ELEIÇÕES IRAQUIANAS:MITO OU REALIDADE?
(pesquisa)
Eleições iraquianas: mito ou realidade?
As recentes eleições iraquianas tiveram um comparecimento expressivo e um clima de aparente normalidade, apesar das ameaças da guerrilha. Contudo, poucos analistas acreditam num caminho fácil rumo à democracia. Para uma compreensão equilibrada do processo, é necessário considerar algumas questões sobre a política iraquiana, a fim de evitar-se interpretações radicalmente pessimistas ou otimistas.
A primeira delas, é evitar comparar o Iraque com o "atraso" político vigente em outros países da região. O Partido Baas, do qual Saddam Hussein foi o último líder, era um movimento laico (não se baseava em conceitos religiosos), modernizador e socialmente progressista.
Se não promoveu a democracia concretamente e adotou mesmo formas autoritárias, afirmava ser defensor da participação popular na política. Jovens e mulheres foram juridicamente emancipados, a alfabetização, a urbanização e a industrialização foram estimuladas e os serviços sociais praticamente universalizados. Portanto, existe uma base social prévia para a construção de uma democracia. O regime era muito mais uma ditadura militar de um país que passou mais de duas décadas em guerra.

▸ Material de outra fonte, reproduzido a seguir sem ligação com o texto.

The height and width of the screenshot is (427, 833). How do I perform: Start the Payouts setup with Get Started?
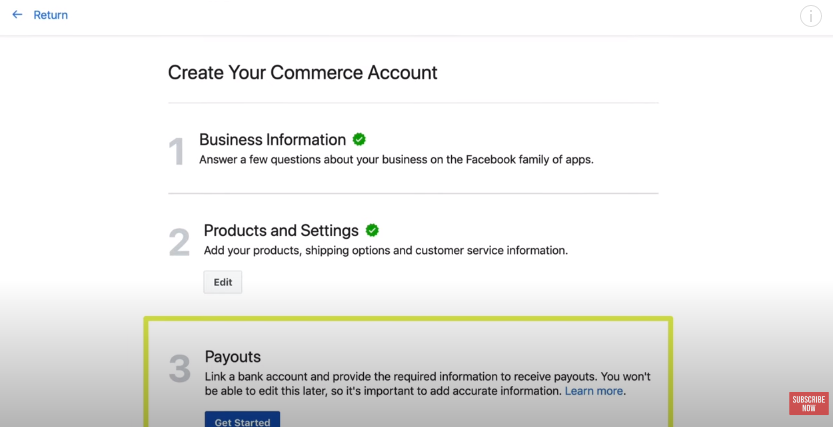pos(242,420)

Evidente que ainda persistem estruturas sociais de clãs, que prejudicam a construção de uma sociedade civil nos moldes ocidentais, sendo o caminho ainda longo. Mas nada que se compare com as petromonarquias (aliadas do Ocidente), onde não há eleições, as mulheres não participam politicamente e os valores religiosos e patriarcais são políticas de Estado. Apesar de manipuladas, havia eleições no Iraque, com a participação das mulheres, muitas das quais eram deputadas no parlamento iraquiano. Além disso, o regime mobilizava a população, ao contrário das monarquias conservadoras.
O grande problema é que o pilar do anterior Estado iraquiano, a comunidade sunita e o partido Baas (que aceitava pessoas de qualquer etnia ou religião) foram excluídos do processo. Os curdos, por sua vez, gozam hoje de uma autonomia invejada por outros grupos. Já os xiitas do sul, que são o maior grupo do país e venceram as eleições, são uma incógnita. Desmobilizados e reprimidos por Saddam desde a Revolução Iraniana, pois Khomeini os incitava à rebelião, eles votaram na lista dos seus aiatolás. O primeiro ministro Alawi, um xiita que pertenceu ao partido de Saddam, não conseguiu muitos votos. Isto porque, apesar de detestarem o ex-ditador, eles igualmente são contrários à presença de tropas de ocupação americanas. Vale lembrar que há quase um ano eles se revoltaram e dominaram cinco cidades importantes.
A votação massiva não deve impressionar, pois a maioria da população é composta por funcionários públicos ou depende de ajuda governamental, e foi constrangida a votar, como nos tempos de Saddam (embora agora tenham podido escolher, ainda que dentro de certos limites). Mas o boicote foi grande e os problemas já começaram, pois as demais minorias não desejam um governo majoritariamente xiita.
Por outro lado, qualquer governo apoiado por tropas estrangeiras terá dificuldade em conquistar os "corações e mentes" iraquianos. Pior ainda, a incapacidade em melhorar a vida cotidiana da população e de dar-lhes empregos mantém a instabilidade interna. A ação da guerrilha contra a infra-estrutura contribui ainda mais para isso. Finalmente, se for adotada uma Constituição baseada em valores religiosos, será muito difícil disseminar valores democráticos.
Assim, as eleições têm mais a ver com a diplomacia americana do que com o Iraque propriamente dito. O presidente Bush necessita desengajar suas tropas do atoleiro iraquiano e buscar o apoio da ONU e dos europeus, e para tanto tenta criar alguma imagem de estabilidade e legitimidade, apresentando um interlocutor iraquiano confiável, capaz de administrar o país. Muitos afirmam que a democracia pode ser construída de fora para dentro, pois os EUA já o fizeram com o Japão e a Alemanha em 1945. Mas esses países haviam sido completamente derrotados, a economia americana era pujante (hoje não, com os déficits) e havia a Guerra Fria, que fazia com que as elites japonesa e alemã preferissem os EUA como um mal menor. Para completar, cabe a pergunta: os vizinhos do Iraque, sobretudos os aliados dos EUA, desejam realmente uma democracia nas suas fronteiras?